We can estimate the effect of this under-reporting by referring to data produced using CISNET Model W. In the CISNET Consortium, six independent academic teams collaboratively built separate models to describe the natural history of breast cancer in terms of processes: its growth, detection, treatment and outcomes [9,19]. Our earlier work preceded OncoSim-Breast and was based on the use of the CISNET Wisconsin/Harvard microsimulation model (Model W) modified to reflect Canadian breast cancer incidences [7,21]. Model W is the closest of the CISNET models to the algorithmic logic of OncoSim-Breast. In its microsimulation, all of the above processes are broken down into a series of events, each assigned a probability, obtained from empirical data describing breast cancer, screening and treatment. Person histories are created to follow an individual through her life with a selection of random numbers for each possible event, weighted by the event probabilities to determine the occurrence of initiation of a cancer and assign growth rate, subtype, etc.

Model W allows for reporting on more extended follow-ups, and to examine the effect of the restricted follow-up in OncoSim, we compared calculations with estimates previously obtained from the modified CISNET Model W. The comparison suggests that with follow-up to age 89, absolute mortality reduction in Table 1 would be greater by 2 deaths per 1000 for annual screening and 1.5 deaths/1000 for biennial screening from ages 40 to 74 [7]. We are currently working with the OncoSim developers to extend the reporting period.

5. Conclusions

Benefits of routine mammography screening in terms of reduction of breast cancer deaths and additional life years saved are increased by beginning screening at age 40 and screening at annual rather than longer intervals.
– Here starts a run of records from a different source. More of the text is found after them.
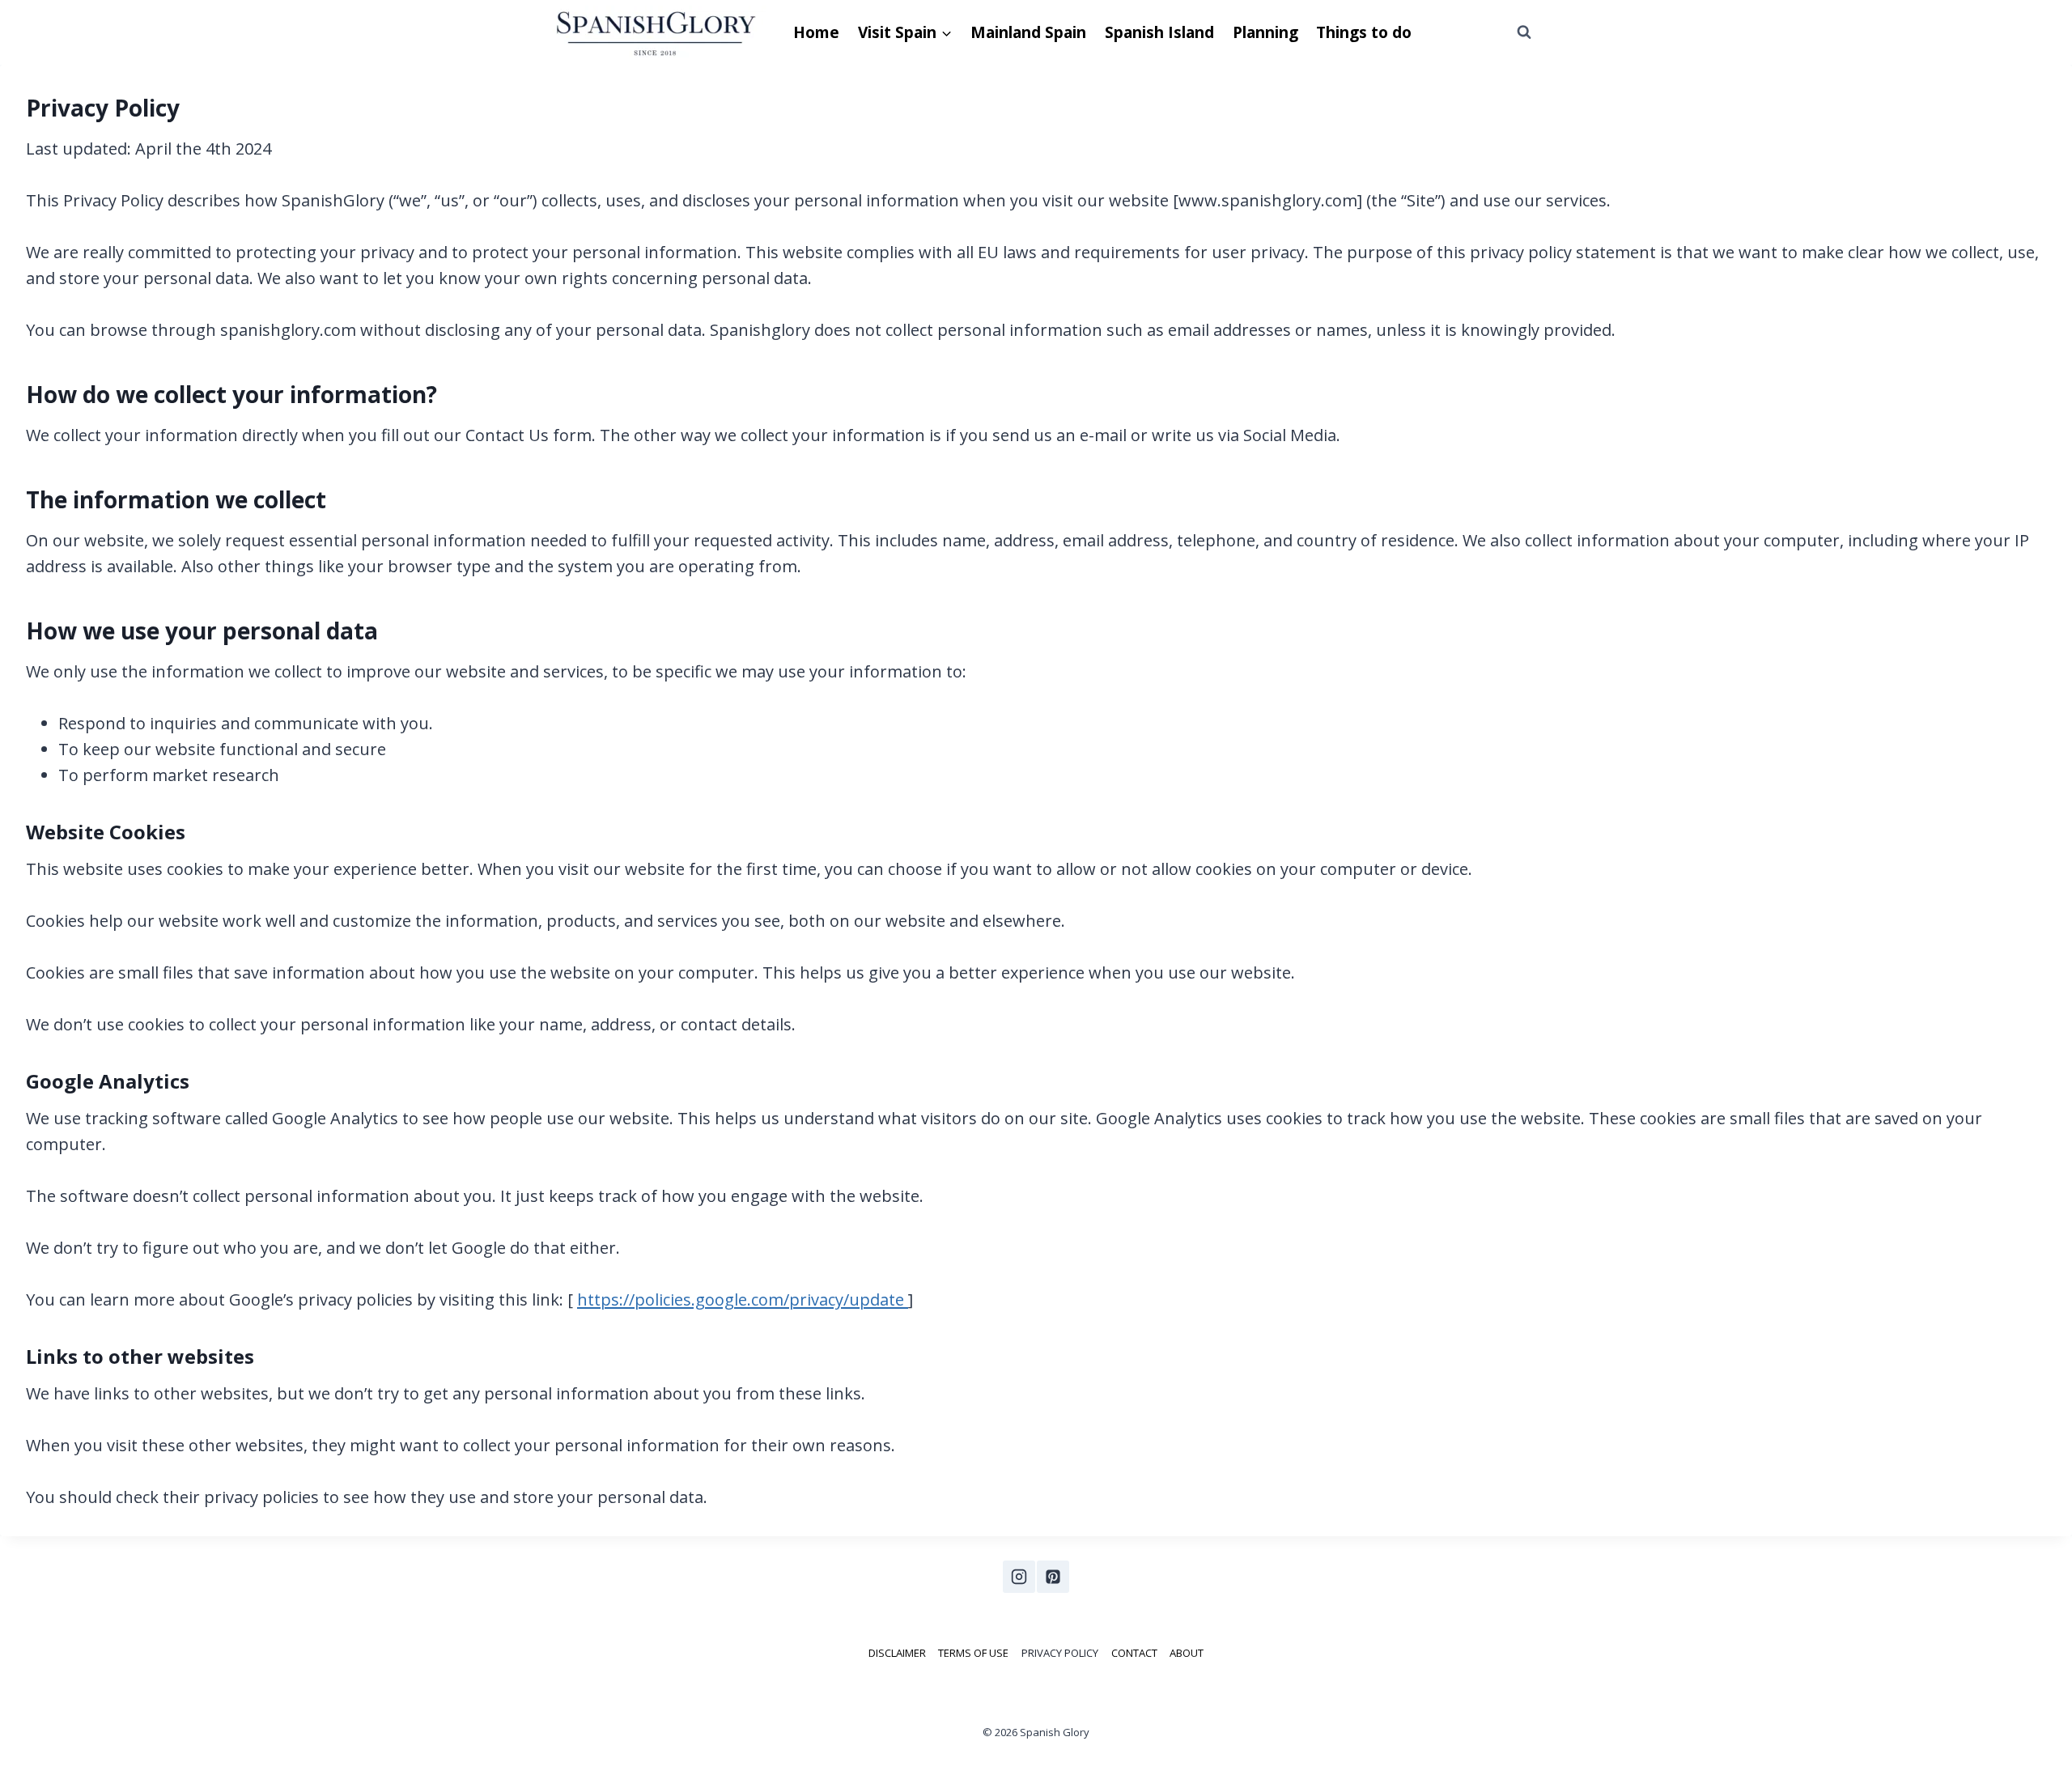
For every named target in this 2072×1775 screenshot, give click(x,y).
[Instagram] (1019, 1577)
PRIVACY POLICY (1059, 1652)
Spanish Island (1159, 32)
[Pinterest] (1053, 1577)
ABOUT (1187, 1652)
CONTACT (1134, 1652)
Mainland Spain (1028, 32)
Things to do (1364, 32)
Specifically, annual rather than biennial screening of women from ages 40 to 74 could provide an additional reduction of approximately two breast cancer deaths (or 20.8 life years gained) per 1000 women each year. More intensive screening results in a downward shift in the absolute (as well as the relative) number of Stage 2, 3 and 4 cancers diagnosed in favor of earlier-stage cancers. We have also provided outcome estimates that, combined with appropriate utility data, can be used to weigh these benefits against the cost of performing more screens and the increased number of callbacks and negative biopsies that result from more intensive screening.